Top Abstract Introduction Materials and Methods Results Discussion References

An understanding of the molecular basis for amebic adherence may provide insight into the pathogenesis of invasive disease and a possible basis for the design of interventions that would disrupt amebic attachment and cytolysis. For instance, delineating the carbohydrate-binding capacity of the E. histolytica Gal/GalNAc lectin may facilitate the rational design of recombinant protein or DNA vaccines (33). To date, there has been no direct evidence supporting the assumption that the heavy subunit of the Gal/GalNAc lectin contains the carbohydrate-binding domain(s).

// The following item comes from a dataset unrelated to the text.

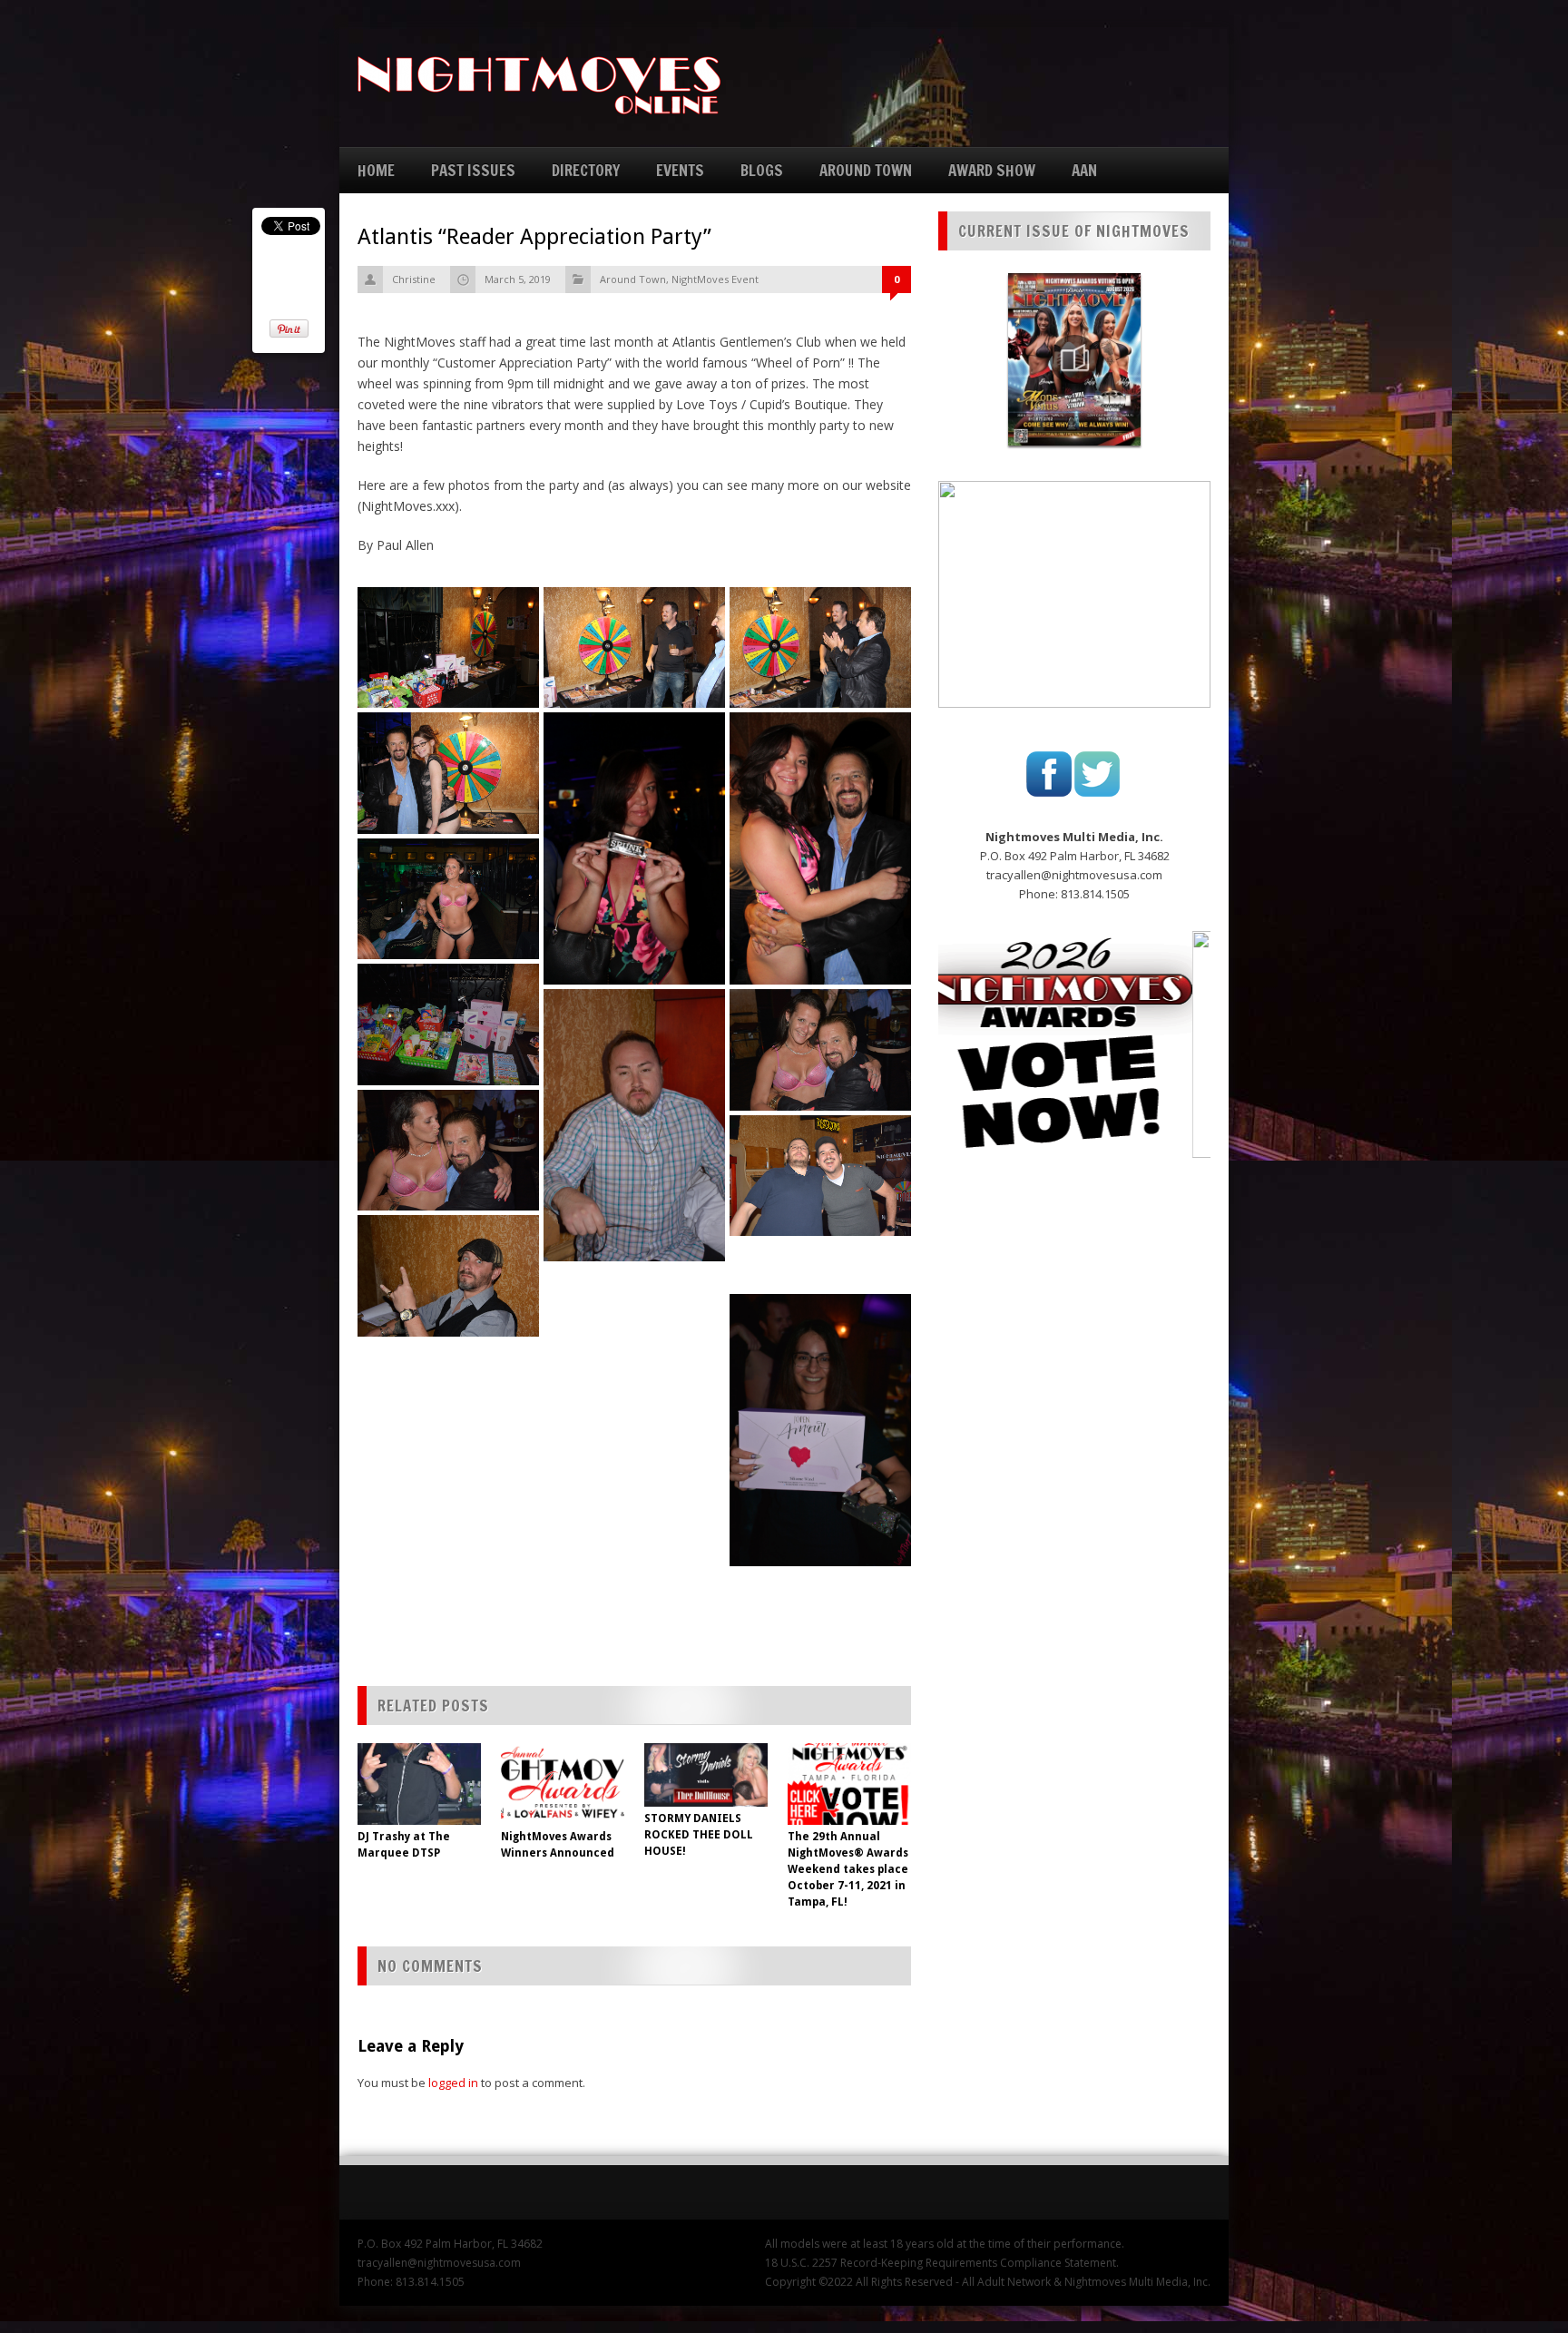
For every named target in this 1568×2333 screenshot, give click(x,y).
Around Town (633, 279)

In this study, we have localized the carbohydrate-binding domains of the E. histolytica Gal/GalNAc lectin to CR1 of the heavy subunit. This is the first direct evidence that the cysteine-rich region of the 170-kDa subunit is sufficient for high-affinity carbohydrate binding.

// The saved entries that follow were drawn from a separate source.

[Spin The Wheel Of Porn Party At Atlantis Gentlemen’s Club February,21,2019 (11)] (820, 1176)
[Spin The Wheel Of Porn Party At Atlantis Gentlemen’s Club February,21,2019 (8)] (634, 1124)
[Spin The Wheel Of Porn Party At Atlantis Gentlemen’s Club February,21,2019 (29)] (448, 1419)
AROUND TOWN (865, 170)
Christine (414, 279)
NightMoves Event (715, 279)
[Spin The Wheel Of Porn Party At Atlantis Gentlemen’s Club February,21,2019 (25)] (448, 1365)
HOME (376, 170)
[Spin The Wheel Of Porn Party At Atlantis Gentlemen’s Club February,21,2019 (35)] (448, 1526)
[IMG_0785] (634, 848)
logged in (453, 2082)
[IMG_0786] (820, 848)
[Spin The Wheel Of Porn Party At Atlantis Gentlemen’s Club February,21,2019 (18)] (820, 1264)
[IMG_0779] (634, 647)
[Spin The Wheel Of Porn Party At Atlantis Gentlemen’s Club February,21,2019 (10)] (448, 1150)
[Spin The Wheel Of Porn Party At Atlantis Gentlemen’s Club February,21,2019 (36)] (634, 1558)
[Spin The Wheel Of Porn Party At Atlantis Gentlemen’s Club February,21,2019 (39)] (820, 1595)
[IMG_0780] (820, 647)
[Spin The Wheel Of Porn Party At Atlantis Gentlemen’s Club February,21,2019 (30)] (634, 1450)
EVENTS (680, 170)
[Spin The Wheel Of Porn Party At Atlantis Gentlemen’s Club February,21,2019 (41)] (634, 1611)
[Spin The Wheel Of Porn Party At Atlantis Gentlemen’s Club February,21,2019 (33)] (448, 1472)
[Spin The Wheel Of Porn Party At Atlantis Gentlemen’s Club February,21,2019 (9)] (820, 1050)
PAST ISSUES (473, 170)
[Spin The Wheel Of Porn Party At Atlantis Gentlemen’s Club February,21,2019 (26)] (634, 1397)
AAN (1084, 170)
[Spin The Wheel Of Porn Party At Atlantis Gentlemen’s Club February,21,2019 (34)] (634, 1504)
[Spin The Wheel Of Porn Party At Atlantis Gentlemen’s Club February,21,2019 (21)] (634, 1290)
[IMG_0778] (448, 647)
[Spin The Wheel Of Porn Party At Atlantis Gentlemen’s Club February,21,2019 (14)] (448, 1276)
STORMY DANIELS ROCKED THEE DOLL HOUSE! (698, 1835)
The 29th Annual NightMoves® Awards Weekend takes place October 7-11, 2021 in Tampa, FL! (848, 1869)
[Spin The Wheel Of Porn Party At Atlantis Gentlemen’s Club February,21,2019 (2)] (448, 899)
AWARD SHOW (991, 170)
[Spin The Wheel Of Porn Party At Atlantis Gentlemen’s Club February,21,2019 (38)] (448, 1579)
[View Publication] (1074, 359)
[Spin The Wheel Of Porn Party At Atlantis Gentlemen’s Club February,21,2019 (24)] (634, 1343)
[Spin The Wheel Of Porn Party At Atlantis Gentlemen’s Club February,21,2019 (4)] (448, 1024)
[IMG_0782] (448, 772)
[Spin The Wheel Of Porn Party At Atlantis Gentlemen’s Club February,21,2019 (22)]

The in vitro-synthesized Gal/GalNAc lectin heavy subunit was specifically recognized by anti-lectin MAbs that bind linear epitopes (1G7 and 8A3), in agreement with previous observations that 1G7 and 8A3 recognize bacterially produced recombinant fragments of the 170-kDa subunit when reduced and denatured (12). PDI treatment of the translated heavy subunit improves its immunoreactivity with the putative conformationally-dependent anti-lectin MAb, 3F4, suggesting that it has been folded into a more native conformation. The folding catalyst PDI has been previously used to achieve functional native proteins following in vitro synthesis (7, 27). Binding studies using ³⁵S-labeled FL and CR Hgl2 indicated that millimolar concentrations of the monosaccharide galactose was able to specifically inhibit binding to CHO cells. Moreover, purified native hololectin competed binding of ³⁵S-lectin to CHO cells in a dose-dependent fashion. The fragment containing residues 1 to 353 failed to bind CHO cells in a galactose-dependent manner. These results suggested that PDI-refolded FL and CR Hgl2 are functional.

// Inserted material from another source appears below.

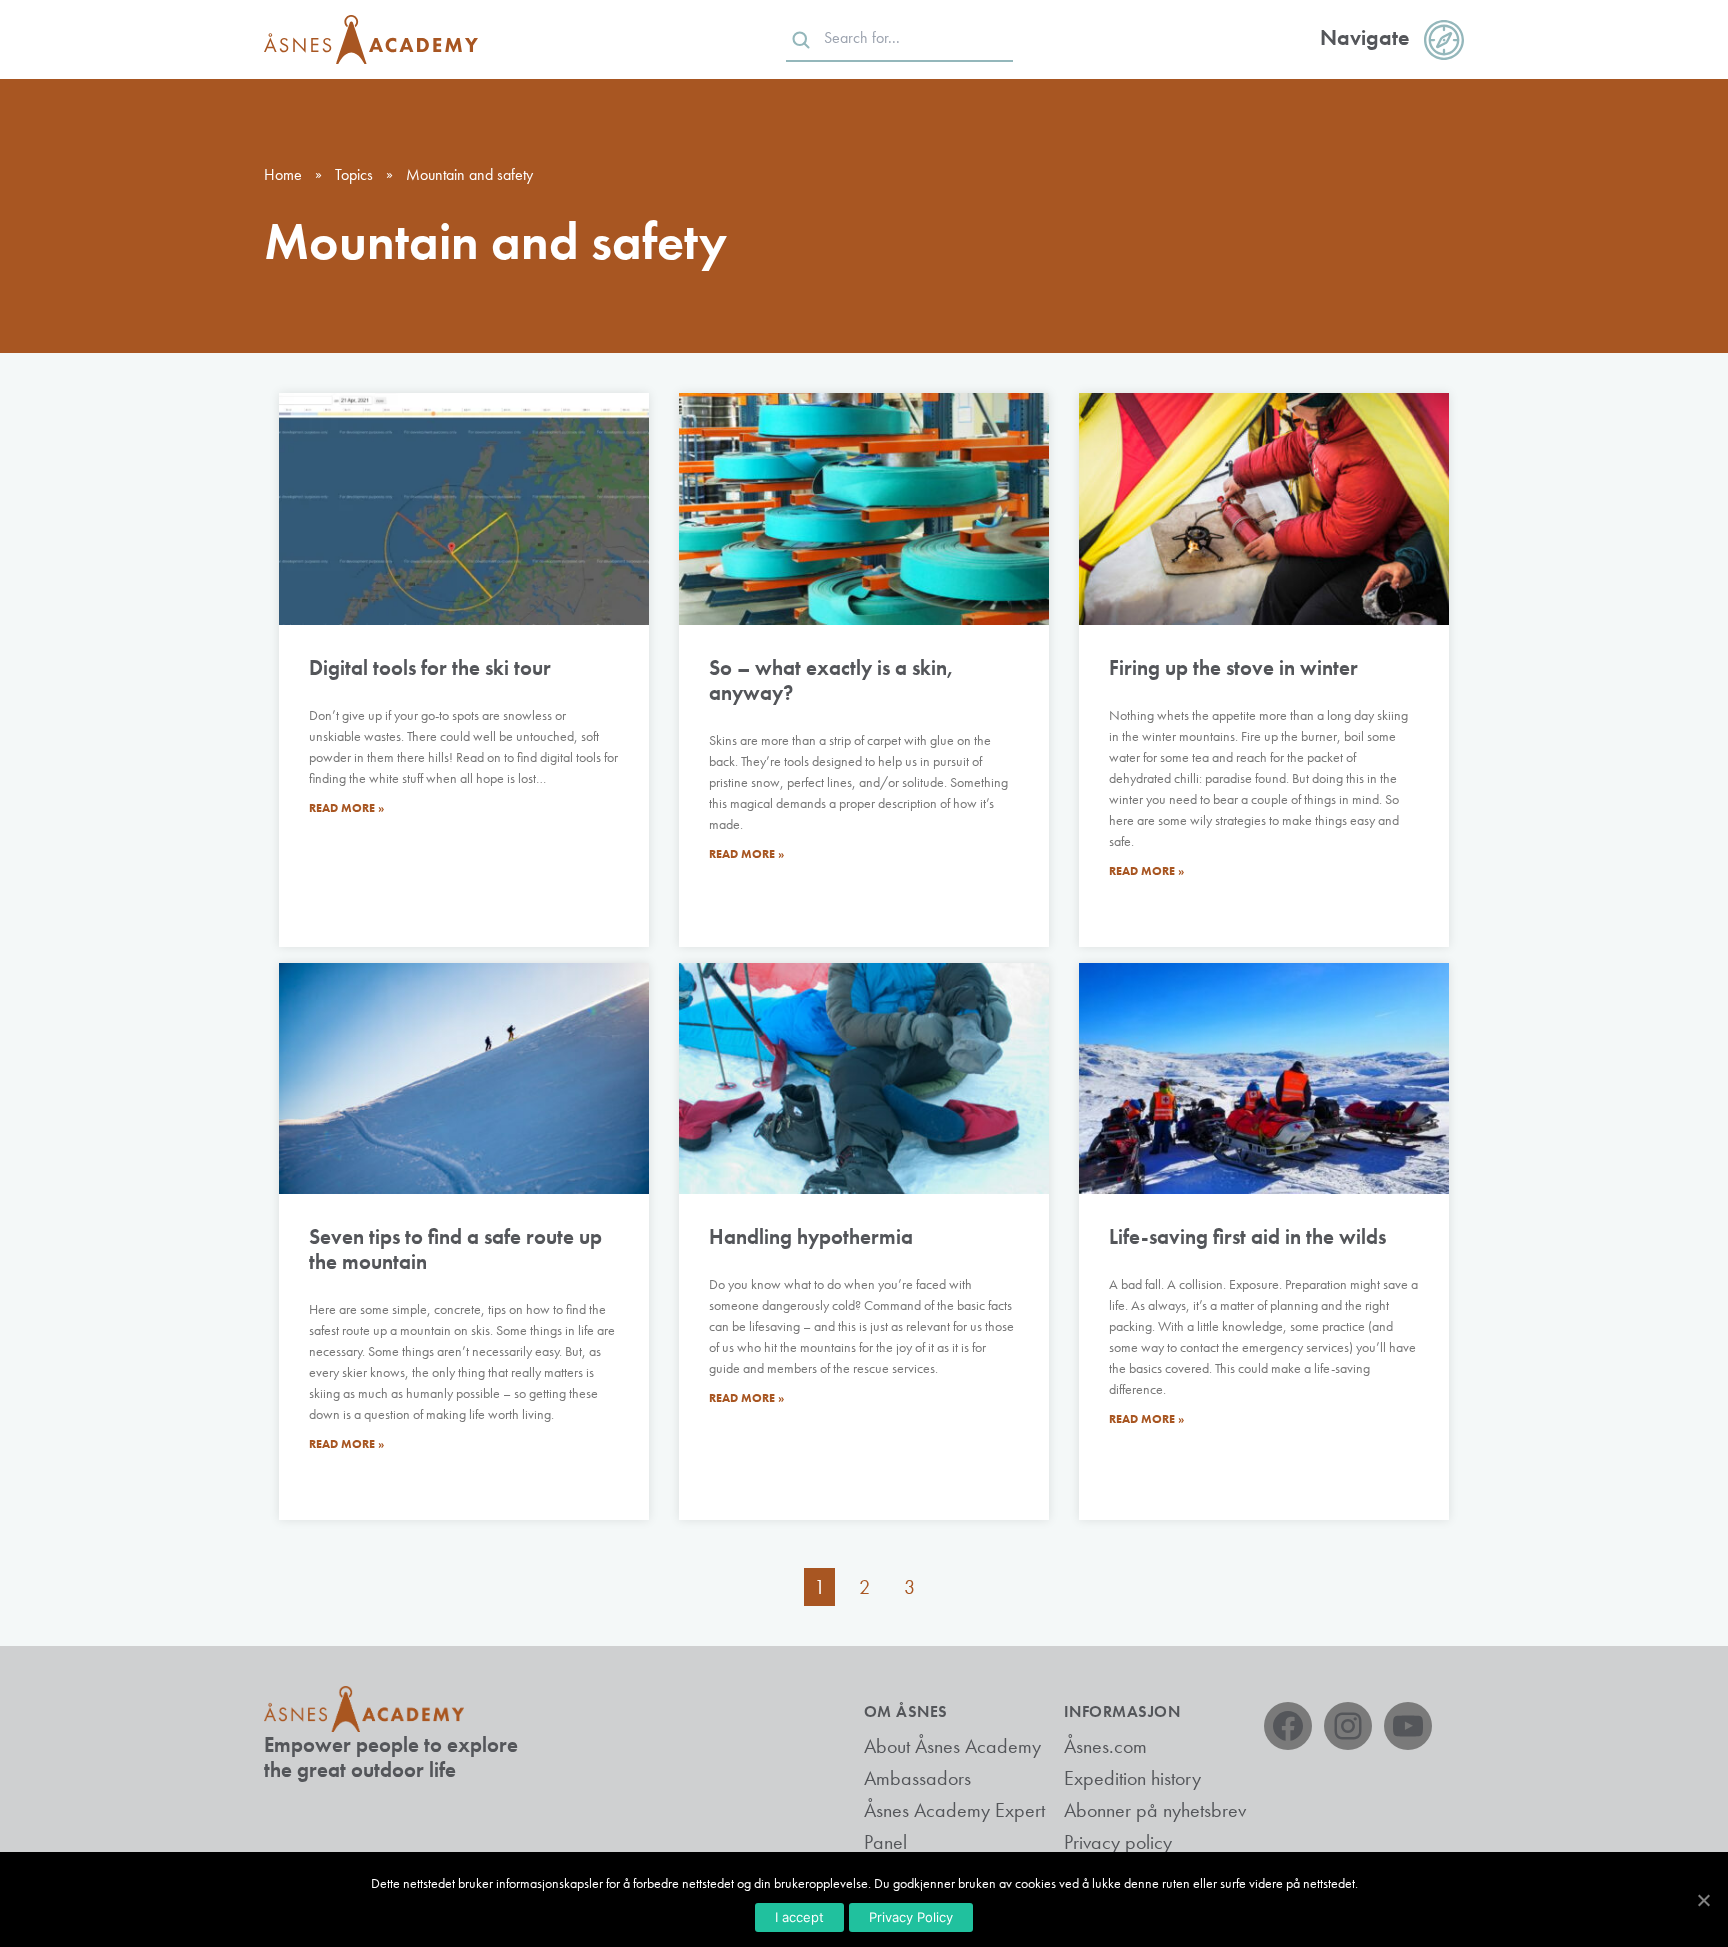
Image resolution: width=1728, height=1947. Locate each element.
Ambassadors (917, 1778)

To confirm and extend these observations, a more potent multivalent ligand was evaluated. Previous studies using glyconeoconjugates have shown that they bind E. histolytica membranes with high affinity (K_D = 10 ± 3 nM), and this is likely due to the clustered arrangement of the multiple GalNAc residues present on the glyconeoconjugate (1). GalNAc₃₉BSA was able to inhibit binding of E. histolytica membranes to the same radioligand at 200,000-fold-lower concentrations than GalNAc alone (1). Here we show that in vitro-synthesized FL, CR1, and CR2 Hgl2 bind to GalNAc₁₉BSA in a GalNAc-specific manner. Equivalent amounts of radiolabeled firefly luciferase or samples from control translation reactions (no added lectin mRNA) synthesized in identical fashion did not bind GalNAc₁₉BSA. Binding of FL and CR1 Hgl2 to the glyconeoconjugate occurred with the same maximal activity, suggesting that CR2 Hgl contains all carbohydrate-binding activity. However, the smaller CR2 fragment bound with lower maximal activity, suggesting that residues between 356 and 480 and between 900 to 1143 contribute to high-affinity carbohydrate binding. Binding of CR1 was concentration dependent, appeared to be saturable, and was specifically inhibited by asialofetuin. The terminal GalNAc-containing glycoprotein asialofetuin (IC₅₀ of ~30 µM) binds to E. histolytica membrane-bound lectin but with lower affinity than glyconeoconjugates like GalNAc₃₉BSA (IC₅₀ = 0.005 µM) (1). Additionally, commercial preparations of asialofetuin are often incompletely desialylated and may therefore contribute to incomplete inhibition by this compound. The binding affinity seen for CR1 Hgl2 (K_D = 0.85 ± 0.37 pM) was similar to that observed for the native lectin resident on amebic membranes when bound to mucin (K_D = 8.2 × 10¹¹ M), a naturally occurring glyconeoconjugate found in the human colon (4). These data are consistent with distant residues contained within CR1 Hgl2 contributing to high-affinity sugar binding conferred by the Gal/GalNAc lectin and may explain prior conflicting evidence about the location of a carbohydrate-binding domain (10, 11). The experimental strategy presented here provides a useful alternative approach to further delineating the carbohydrate-binding capacity of the 170-kDa subunit.